START Input data

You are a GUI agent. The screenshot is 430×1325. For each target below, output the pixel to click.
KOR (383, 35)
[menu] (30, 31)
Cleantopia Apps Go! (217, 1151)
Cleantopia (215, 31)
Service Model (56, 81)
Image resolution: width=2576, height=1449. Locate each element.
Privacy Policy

END Input data
START Input data

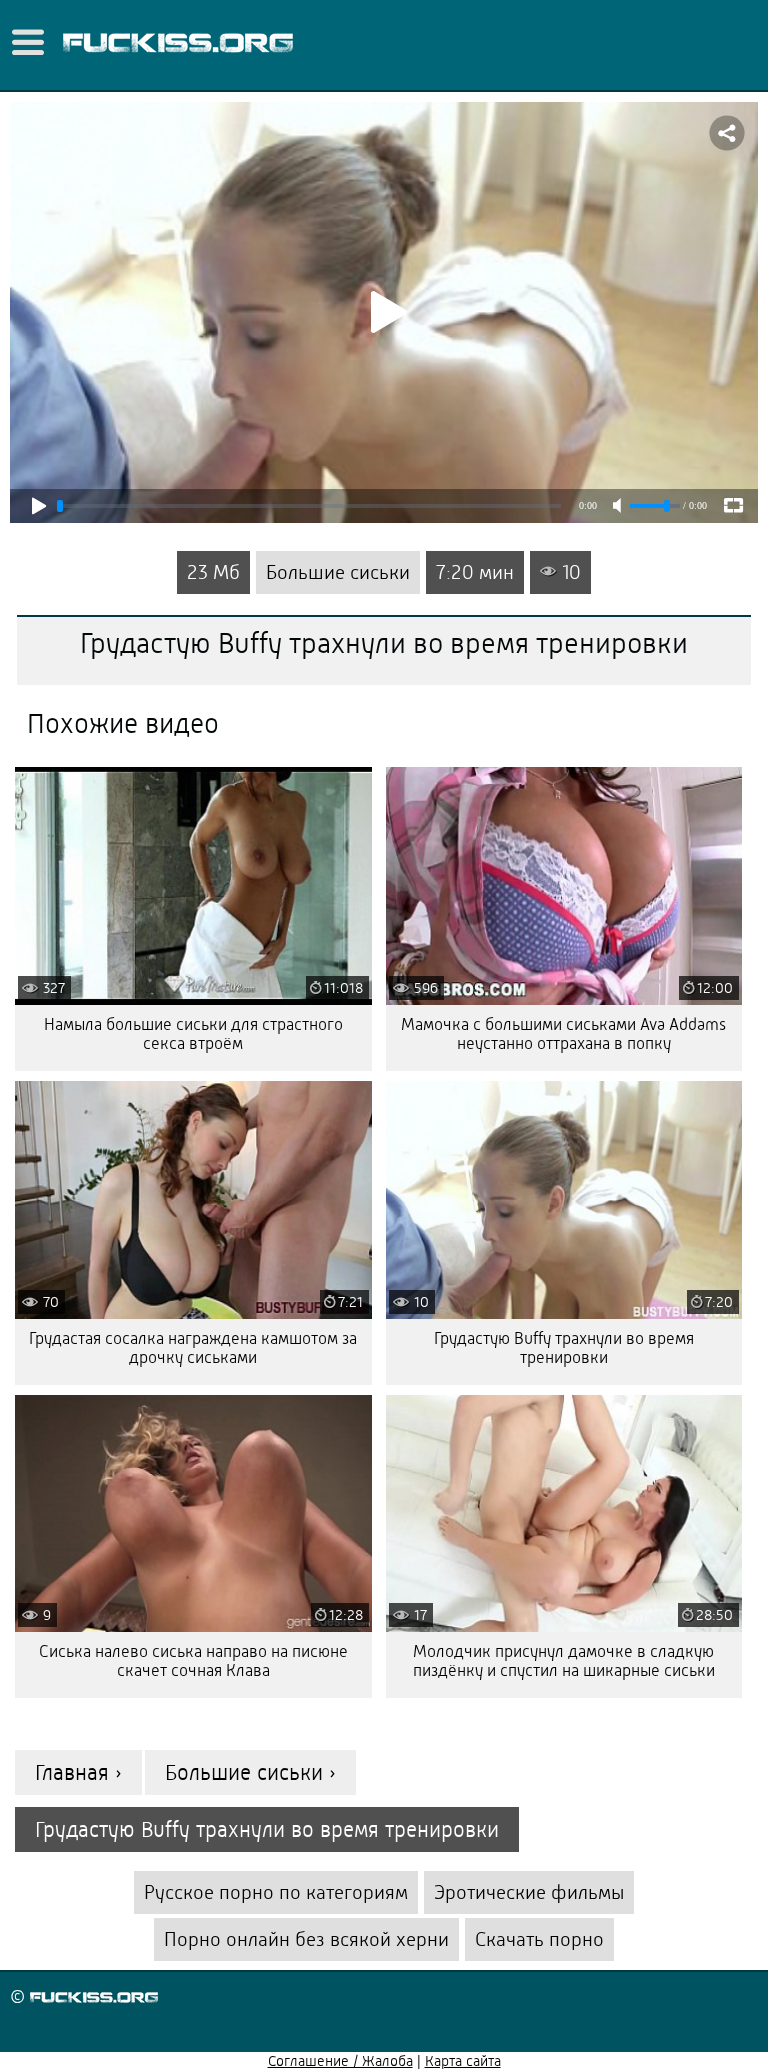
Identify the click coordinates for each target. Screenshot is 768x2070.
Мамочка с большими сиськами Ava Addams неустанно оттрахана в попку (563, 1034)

END Input data
START Input data

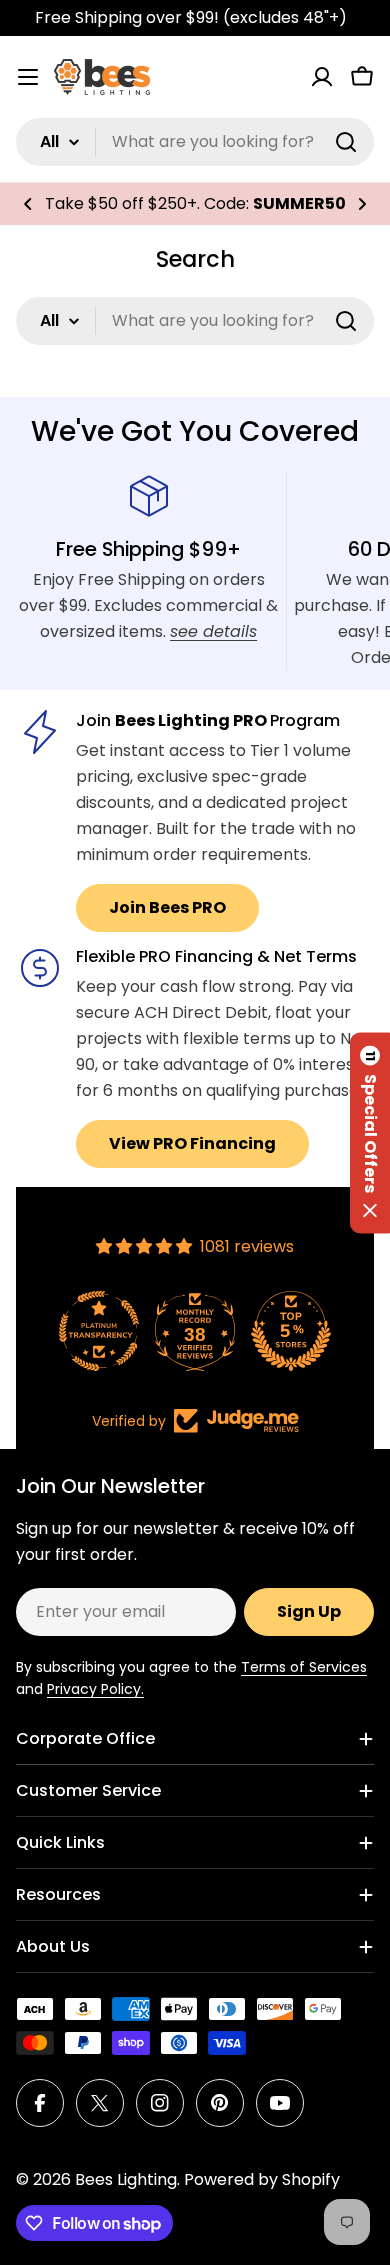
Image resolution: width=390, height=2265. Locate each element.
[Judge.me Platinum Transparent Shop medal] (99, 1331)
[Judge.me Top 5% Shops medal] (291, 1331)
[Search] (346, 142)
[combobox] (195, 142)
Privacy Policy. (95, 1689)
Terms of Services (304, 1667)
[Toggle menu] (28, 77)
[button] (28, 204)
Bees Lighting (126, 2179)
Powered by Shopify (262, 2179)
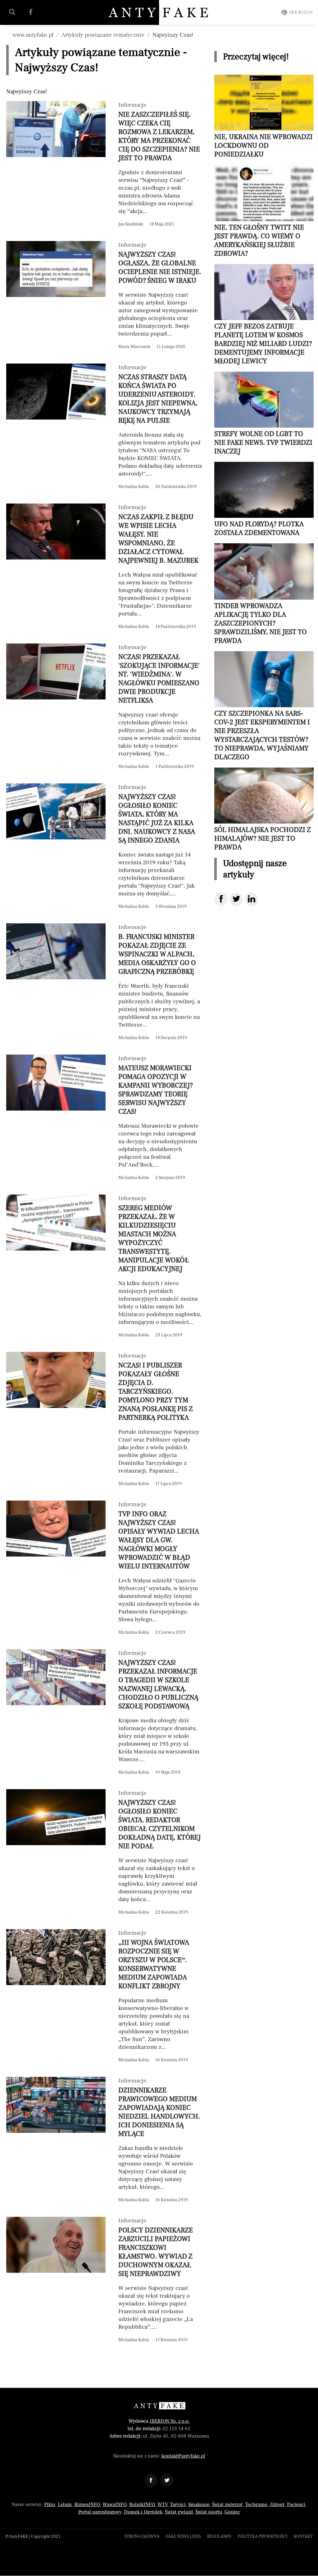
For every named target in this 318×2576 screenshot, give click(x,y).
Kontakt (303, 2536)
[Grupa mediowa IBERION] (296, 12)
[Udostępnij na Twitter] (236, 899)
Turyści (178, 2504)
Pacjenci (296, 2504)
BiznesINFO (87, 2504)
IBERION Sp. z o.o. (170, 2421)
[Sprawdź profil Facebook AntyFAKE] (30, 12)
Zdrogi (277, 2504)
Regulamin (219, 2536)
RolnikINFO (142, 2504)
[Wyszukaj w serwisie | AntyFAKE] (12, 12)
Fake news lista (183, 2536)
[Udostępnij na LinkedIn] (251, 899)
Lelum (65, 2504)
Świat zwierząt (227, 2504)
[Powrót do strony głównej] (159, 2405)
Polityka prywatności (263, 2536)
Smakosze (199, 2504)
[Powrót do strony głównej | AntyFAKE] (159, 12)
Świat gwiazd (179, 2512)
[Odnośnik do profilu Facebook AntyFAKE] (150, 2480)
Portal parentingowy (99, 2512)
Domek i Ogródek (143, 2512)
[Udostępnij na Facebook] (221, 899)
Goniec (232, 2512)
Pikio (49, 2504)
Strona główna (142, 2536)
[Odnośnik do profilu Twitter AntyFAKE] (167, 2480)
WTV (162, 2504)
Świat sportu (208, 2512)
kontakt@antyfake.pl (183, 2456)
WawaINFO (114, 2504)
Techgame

END Input data

- What this task involves
Give back exactly the lines above, from the line containing "BiznesINFO (87, 2504)" through the line containing "Świat gwiazd (179, 2512)", with both end lines and nothing more.

- Response box
BiznesINFO (87, 2504)
IBERION Sp. z o.o. (170, 2421)
[Sprawdź profil Facebook AntyFAKE] (30, 12)
Zdrogi (277, 2504)
Regulamin (219, 2536)
RolnikINFO (142, 2504)
[Wyszukaj w serwisie | AntyFAKE] (12, 12)
Fake news lista (183, 2536)
[Udostępnij na LinkedIn] (251, 899)
Lelum (65, 2504)
Świat zwierząt (227, 2504)
[Powrót do strony głównej] (159, 2405)
Polityka prywatności (263, 2536)
Smakosze (199, 2504)
[Powrót do strony głównej | AntyFAKE] (159, 12)
Świat gwiazd (179, 2512)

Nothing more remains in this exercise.